The source field (local, cloud, or fresh) tells you where the workspace came from.

Useful queries

# Cloud restore rate (indicates local cleanup is working and cloud is being used)
rate(ash_resume_cold_total{source="cloud"}[5m])

# Fresh start rate (indicates state loss — no backup available)
rate(ash_resume_cold_total{source="fresh"}[5m])
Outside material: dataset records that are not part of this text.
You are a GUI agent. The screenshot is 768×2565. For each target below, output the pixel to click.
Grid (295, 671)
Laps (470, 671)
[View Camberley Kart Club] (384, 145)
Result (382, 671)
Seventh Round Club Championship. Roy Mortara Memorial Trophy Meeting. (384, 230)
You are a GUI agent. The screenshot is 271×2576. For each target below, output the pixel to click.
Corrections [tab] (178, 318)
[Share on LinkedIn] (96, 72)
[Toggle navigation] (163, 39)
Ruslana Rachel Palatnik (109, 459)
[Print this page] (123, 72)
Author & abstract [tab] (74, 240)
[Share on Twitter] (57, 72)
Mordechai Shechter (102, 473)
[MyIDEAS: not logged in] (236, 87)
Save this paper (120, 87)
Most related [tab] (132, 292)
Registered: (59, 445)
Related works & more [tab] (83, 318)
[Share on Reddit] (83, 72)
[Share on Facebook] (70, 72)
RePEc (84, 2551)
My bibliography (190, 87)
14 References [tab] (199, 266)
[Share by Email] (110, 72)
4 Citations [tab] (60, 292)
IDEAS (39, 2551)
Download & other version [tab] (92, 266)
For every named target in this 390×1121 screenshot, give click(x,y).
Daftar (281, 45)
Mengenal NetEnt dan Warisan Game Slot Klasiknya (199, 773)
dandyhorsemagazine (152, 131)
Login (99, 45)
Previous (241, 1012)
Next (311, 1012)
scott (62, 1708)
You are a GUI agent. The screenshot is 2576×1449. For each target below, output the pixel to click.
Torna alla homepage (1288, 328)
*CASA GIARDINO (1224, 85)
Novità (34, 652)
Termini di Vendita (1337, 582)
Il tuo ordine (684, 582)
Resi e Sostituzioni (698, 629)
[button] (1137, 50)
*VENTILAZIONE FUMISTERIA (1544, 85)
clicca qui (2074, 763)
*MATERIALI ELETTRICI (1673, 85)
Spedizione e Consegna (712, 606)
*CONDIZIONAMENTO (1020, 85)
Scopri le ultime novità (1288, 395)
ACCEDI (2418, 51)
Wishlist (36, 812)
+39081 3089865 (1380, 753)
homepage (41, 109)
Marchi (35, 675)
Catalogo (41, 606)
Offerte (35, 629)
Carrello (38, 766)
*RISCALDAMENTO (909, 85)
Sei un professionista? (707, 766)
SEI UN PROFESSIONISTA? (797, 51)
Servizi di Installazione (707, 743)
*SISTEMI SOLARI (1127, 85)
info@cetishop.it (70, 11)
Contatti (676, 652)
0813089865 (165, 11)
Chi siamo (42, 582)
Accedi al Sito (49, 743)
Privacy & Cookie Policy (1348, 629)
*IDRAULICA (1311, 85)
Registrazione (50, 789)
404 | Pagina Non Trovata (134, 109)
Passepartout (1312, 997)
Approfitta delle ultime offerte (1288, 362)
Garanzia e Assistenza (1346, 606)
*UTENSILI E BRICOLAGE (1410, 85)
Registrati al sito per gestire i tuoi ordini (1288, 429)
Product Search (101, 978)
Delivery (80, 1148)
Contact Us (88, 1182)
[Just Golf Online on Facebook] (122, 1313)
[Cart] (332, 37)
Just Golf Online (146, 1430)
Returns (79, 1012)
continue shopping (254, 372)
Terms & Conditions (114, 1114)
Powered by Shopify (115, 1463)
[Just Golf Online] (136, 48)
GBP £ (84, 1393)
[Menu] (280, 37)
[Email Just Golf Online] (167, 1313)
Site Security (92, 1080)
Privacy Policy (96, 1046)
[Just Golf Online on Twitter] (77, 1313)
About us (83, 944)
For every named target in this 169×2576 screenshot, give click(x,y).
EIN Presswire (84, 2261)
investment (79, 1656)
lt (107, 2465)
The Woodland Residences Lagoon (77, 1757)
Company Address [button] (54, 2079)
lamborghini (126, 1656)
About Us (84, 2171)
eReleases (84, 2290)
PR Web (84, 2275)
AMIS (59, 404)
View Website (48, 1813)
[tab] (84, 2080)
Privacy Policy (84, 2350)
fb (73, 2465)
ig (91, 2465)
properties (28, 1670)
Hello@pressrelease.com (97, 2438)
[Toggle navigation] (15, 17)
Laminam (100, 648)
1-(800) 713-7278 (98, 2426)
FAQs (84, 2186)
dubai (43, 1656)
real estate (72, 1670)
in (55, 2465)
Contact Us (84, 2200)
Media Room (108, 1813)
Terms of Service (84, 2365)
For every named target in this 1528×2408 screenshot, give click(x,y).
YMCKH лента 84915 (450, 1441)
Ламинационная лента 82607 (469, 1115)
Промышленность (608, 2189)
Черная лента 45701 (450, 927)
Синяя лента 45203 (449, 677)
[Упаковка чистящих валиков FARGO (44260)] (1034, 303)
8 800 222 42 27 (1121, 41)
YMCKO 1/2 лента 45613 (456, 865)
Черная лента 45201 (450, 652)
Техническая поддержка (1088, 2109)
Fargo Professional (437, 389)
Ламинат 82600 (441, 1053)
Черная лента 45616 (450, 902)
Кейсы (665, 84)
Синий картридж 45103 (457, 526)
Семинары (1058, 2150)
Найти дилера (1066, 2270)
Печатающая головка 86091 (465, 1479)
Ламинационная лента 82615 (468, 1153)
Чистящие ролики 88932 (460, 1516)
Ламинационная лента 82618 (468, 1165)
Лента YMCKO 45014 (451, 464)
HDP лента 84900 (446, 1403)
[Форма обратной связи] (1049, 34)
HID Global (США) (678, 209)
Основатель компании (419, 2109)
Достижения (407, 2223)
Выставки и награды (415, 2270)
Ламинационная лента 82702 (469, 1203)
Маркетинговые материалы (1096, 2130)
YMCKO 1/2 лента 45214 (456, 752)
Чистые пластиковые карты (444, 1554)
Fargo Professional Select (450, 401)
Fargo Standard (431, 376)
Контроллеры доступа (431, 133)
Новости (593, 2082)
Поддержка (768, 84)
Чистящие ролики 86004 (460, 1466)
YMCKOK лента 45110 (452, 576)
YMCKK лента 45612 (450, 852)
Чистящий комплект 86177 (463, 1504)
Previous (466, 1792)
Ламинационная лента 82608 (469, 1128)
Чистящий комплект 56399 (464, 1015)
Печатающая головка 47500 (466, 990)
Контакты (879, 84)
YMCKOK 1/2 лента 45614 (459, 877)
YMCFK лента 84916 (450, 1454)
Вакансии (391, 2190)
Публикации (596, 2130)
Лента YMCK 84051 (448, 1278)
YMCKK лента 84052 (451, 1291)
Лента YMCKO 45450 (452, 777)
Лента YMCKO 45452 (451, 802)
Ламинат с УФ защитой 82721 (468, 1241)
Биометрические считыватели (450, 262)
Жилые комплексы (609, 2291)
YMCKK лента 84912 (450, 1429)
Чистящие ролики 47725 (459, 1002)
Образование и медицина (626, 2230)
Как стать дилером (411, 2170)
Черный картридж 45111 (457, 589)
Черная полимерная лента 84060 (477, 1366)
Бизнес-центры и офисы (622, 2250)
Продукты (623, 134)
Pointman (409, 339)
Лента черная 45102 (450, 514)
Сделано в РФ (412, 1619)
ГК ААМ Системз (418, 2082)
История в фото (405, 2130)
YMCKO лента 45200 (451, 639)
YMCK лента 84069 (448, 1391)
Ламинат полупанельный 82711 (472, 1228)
# Ratio of cold resumes that found a backup vs started fresh
(ash_resume_cold_total{source="local"} + ash_resume_cold_total{source="cloud"})
/ ash_resume_cold_total

Multi-Tenant Storage

For multi-tenant deployments, local snapshots are stored under tenant-scoped paths:

TenantPath
defaultdata/sessions/<sessionId>/workspace/
Otherdata/tenants/<tenantId>/sessions/<sessionId>/workspace/

Cloud snapshots are keyed by session ID only (tenant isolation is enforced at the API layer).

Design Decisions

  • Local-first, cloud-second: Local copy is synchronous and reliable. Cloud sync is async and additive. If cloud fails, nothing breaks.
  • Full workspace copy, not deltas: Simpler, more reliable, easier to reason about. The trade-off is higher disk/bandwidth usage for large workspaces.
  • Cloud snapshots survive local cleanup: Enables long-term resume across machine migrations without unbounded local disk growth.
  • Cold cleanup is separate from idle sweep: Idle sweep kills live processes (expensive). Cold cleanup removes inert disk files (cheap). Different TTLs make sense — you want to reclaim process resources quickly but can afford to keep disk backups longer.